Beyond the 21-year mark, the property enters the “Accelerated Decay” phase of Bala’s Curve. Selling before your property hits the 20-year milestone allows the next buyer enough “lease runway” to still secure a full 75% LTV loan, ensuring you get the best possible price.

Qn: How does lease decay actually affect my property's value?

Answer: Lease decay is not linear. While a property may appreciate due to market trends in the short term, its intrinsic value drops sharply once the lease hits 60 years. At this point, many banks begin to reduce the Loan-to-Value (LTV) limit, and CPF usage becomes restricted. This creates an “invisible ceiling” on how much your property can appreciate compared to a freehold or a newer leasehold unit.

Qn: Can I still get a 75% bank loan for an older resale condo?

Answer: It depends on the remaining lease at the end of the loan tenure. Most banks in Singapore require the property to have at least 30 to 35 years of lease remaining after you have finished paying off the loan. If the lease is too short, the bank may reduce your LTV from 75% to 55%, or shorten your loan tenure, significantly increasing your monthly installments.

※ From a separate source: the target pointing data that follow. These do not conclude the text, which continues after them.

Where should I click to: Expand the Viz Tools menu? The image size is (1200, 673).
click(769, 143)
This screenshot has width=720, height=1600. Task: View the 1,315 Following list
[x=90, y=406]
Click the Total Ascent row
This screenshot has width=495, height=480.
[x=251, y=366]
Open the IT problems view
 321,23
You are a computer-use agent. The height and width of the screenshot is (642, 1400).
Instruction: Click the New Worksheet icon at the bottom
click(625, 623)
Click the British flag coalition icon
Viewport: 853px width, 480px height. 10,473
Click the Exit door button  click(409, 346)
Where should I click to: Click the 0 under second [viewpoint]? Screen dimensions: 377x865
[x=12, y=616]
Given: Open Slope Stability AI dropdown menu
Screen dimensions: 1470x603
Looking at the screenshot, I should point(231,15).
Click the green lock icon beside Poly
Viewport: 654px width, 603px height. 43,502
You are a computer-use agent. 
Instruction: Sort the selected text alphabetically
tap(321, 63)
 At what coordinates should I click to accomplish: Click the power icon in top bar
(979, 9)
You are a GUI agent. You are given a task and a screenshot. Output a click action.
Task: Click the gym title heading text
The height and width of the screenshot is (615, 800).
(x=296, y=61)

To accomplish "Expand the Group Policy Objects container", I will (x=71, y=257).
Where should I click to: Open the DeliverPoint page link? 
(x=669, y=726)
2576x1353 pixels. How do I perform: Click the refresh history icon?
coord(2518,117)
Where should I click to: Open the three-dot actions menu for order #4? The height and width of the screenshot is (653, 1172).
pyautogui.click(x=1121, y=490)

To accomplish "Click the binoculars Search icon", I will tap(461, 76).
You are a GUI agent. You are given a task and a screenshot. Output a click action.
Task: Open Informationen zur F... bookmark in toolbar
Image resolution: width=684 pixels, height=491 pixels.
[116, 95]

Qn: Why should I "Reset" my lease instead of upgrading to a Freehold?

Answer: “Resetting” involves moving from an aging 99-year asset into a brand new 99-year leasehold (like a New Launch). This allows you to ride the initial appreciation wave of a new project without the higher entry price of a freehold. However, if your goal is multi-generational wealth preservation, a Freehold property is the ultimate “reset” as it completely removes the threat of Bala’s Curve.